Background

The prevalence of bone metastasis in advanced cancer is 65–75% for breast and prostate cancer, 30–40% for lung cancer, 40% for bladder cancer, 20–35% for renal cancer, and 5% for digestive system cancer [1, 2]. Patients with cancer often develop renal dysfunction due to cancer progression and treatment; related conditions include chronic kidney disease (CKD), direct tumor invasion, tumor lysis syndrome, and adverse events induced by anticancer drugs [3]. There is a high prevalence of kidney injury in patients with cancer (12–20%), 1.3% of whom are reported to have a creatinine clearance (Ccr) of < 30 mL/min [45].

Zoledronic acid, a bisphosphonate, has been used to treat bone metastases of cancers. It requires dose adjustment in patients with renal impairment and is contraindicated in patients with severe renal impairment (Ccr < 30 mL/min) [6]. In contrast, denosumab, a human anti-nuclear factor kappa B ligand-activating antibody, was reported to be useful for bone metastases and is now in common use [78]. The risk of skeletal-related events was reduced by 17% with denosumab compared with zoledronic acid [9]. Renal dysfunction does not affect the pharmacokinetics or pharmacodynamics of denosumab; hence, it does not require dose adjustment based on the renal function [10]. However, it is not completely known whether denosumab can be used for the treatment of bone metastases in patients with severe renal dysfunction in whom zoledronic acid is contraindicated.

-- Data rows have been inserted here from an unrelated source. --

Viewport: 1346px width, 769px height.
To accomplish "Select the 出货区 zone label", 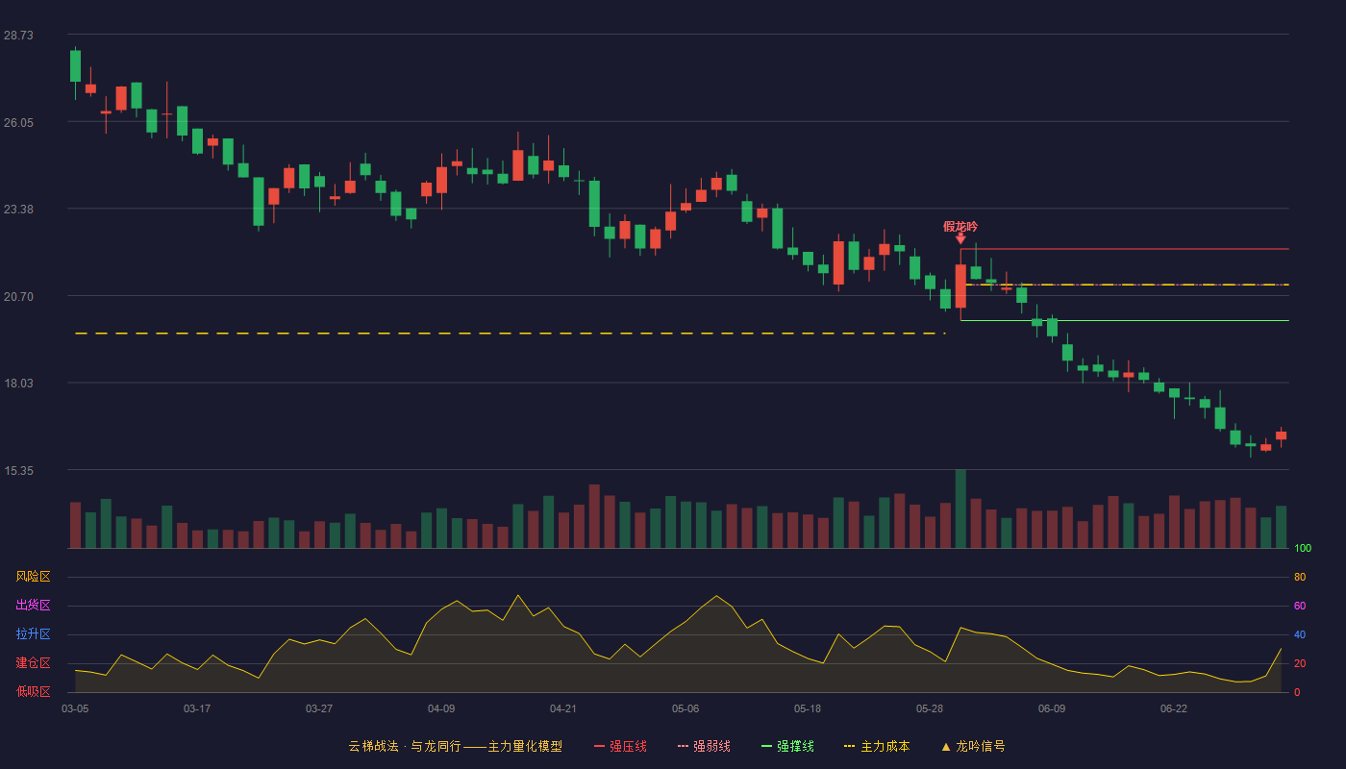I will [x=33, y=606].
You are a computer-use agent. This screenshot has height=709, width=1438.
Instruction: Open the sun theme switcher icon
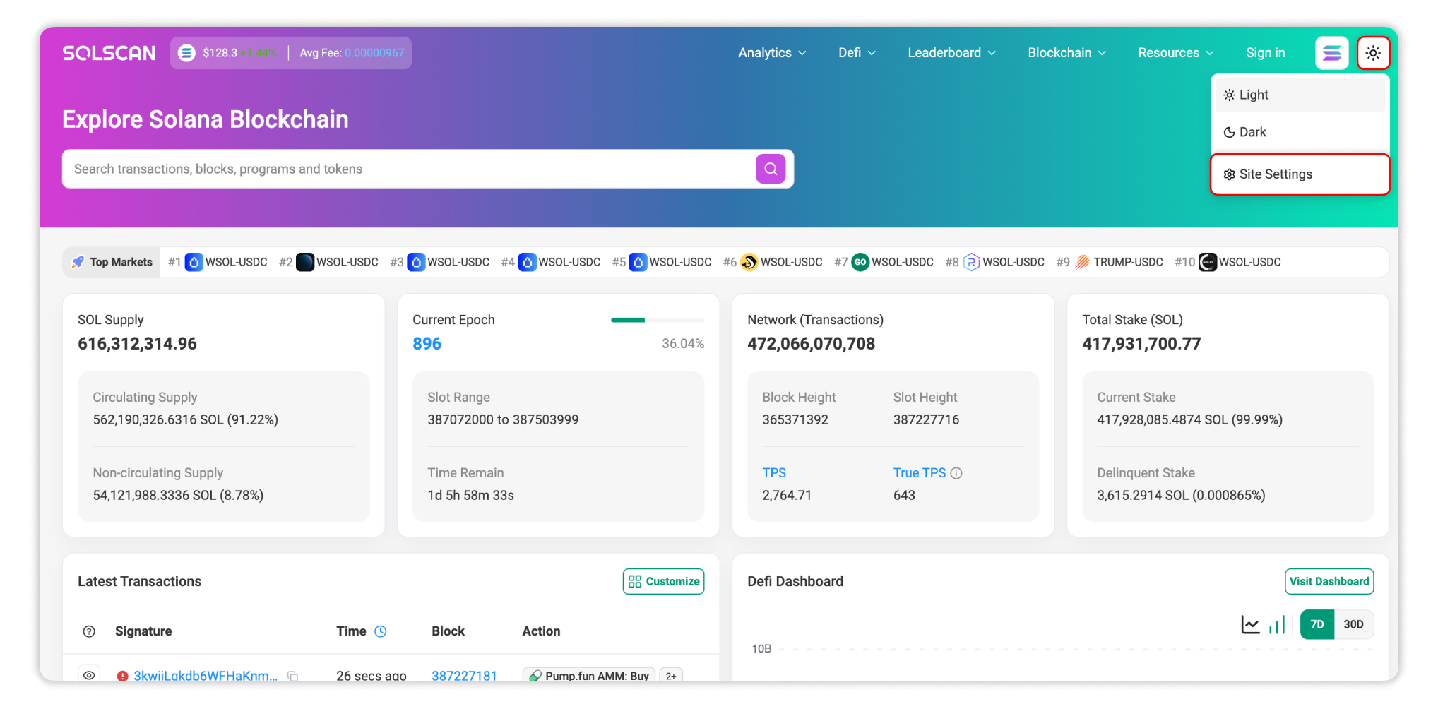pyautogui.click(x=1372, y=53)
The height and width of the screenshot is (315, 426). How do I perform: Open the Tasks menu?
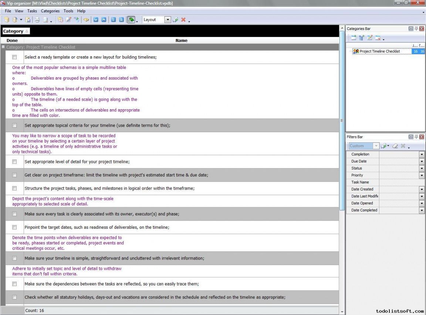tap(32, 11)
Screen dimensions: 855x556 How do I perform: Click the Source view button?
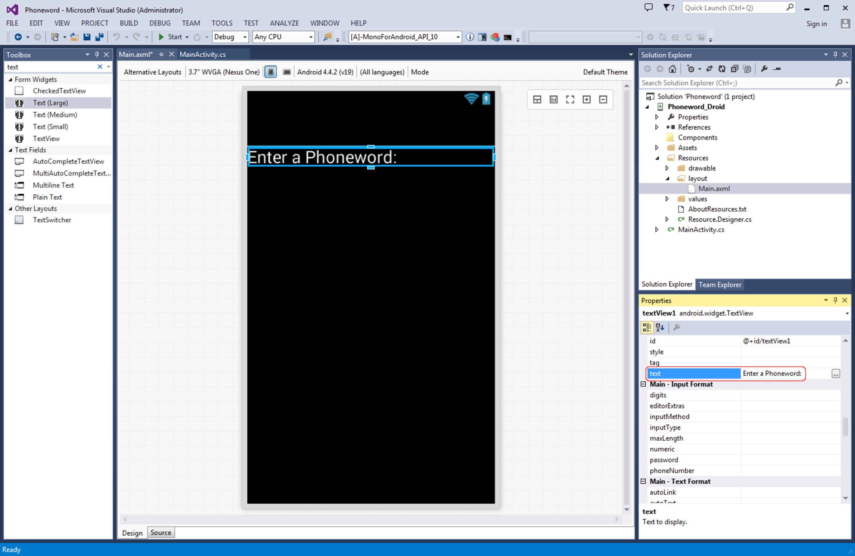click(x=161, y=532)
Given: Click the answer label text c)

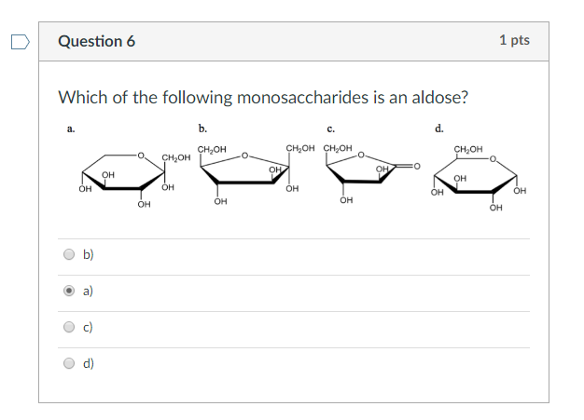Looking at the screenshot, I should pos(88,328).
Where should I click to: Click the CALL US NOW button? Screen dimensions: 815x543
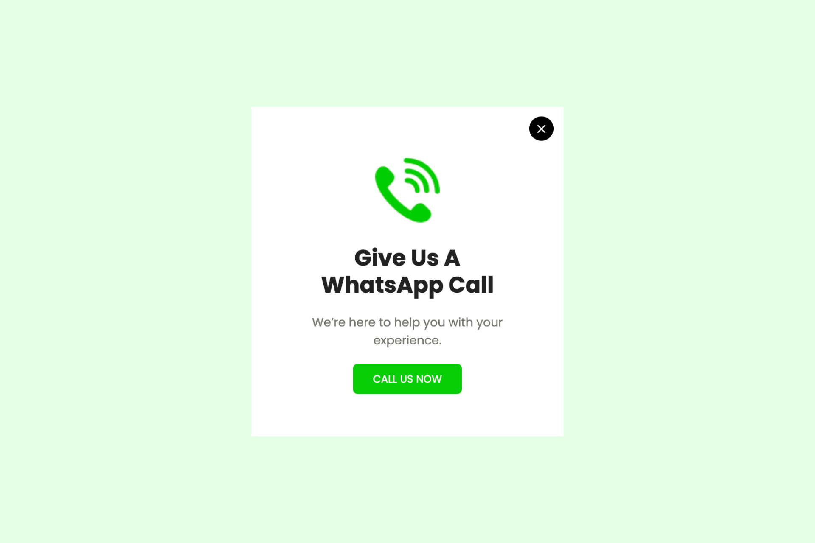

On the other hand, the incidence of hypocalcemia as an adverse event is higher with denosumab than with zoledronic acid [9], and represents the most significant clinical problem. In particular, denosumab-induced hypocalcemia is often overlooked in patients with renal dysfunction. This is because renal failure reduces the concentration of albumin in the blood; since albumin binds to calcium, its reduction makes calcium levels appear high. To date, no study has clarified the differences in the frequencies of true hypocalcemia (adjusted for albumin) and unadjusted hypocalcemia.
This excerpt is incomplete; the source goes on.